Given records:
* * * *
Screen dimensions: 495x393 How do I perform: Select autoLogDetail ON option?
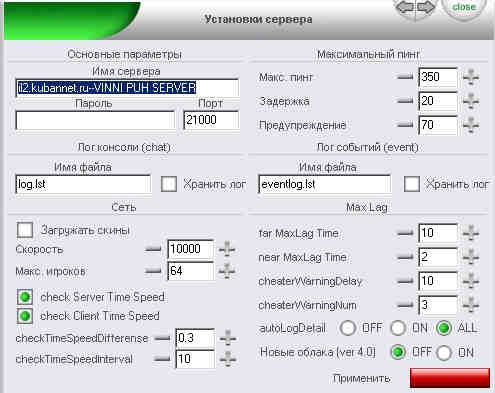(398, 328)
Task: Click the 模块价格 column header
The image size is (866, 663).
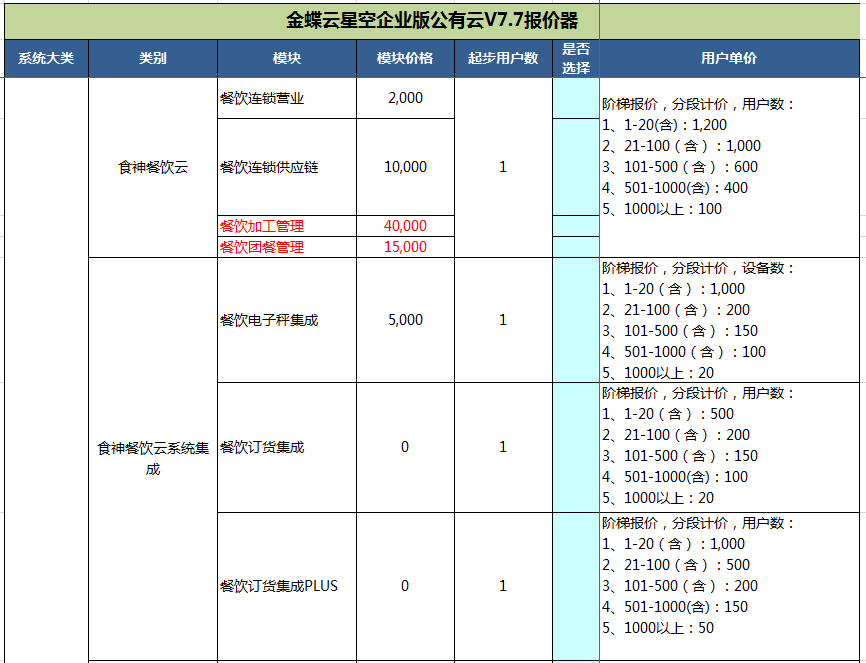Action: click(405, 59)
* * * *
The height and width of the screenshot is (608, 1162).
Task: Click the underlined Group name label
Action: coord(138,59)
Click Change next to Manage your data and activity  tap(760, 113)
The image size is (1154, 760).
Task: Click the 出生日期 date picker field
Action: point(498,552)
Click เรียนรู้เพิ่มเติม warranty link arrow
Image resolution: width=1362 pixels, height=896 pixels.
* * * *
Your instructions:
For this exercise, output exactly the lines above from the line with "Click เรียนรู้เพิ่มเติม warranty link arrow" to the line with "Image resolution: width=1362", counting both, and leave out the rest.

Reply to the exercise:
Click เรียนรู้เพิ่มเติม warranty link arrow
Image resolution: width=1362 pixels, height=896 pixels.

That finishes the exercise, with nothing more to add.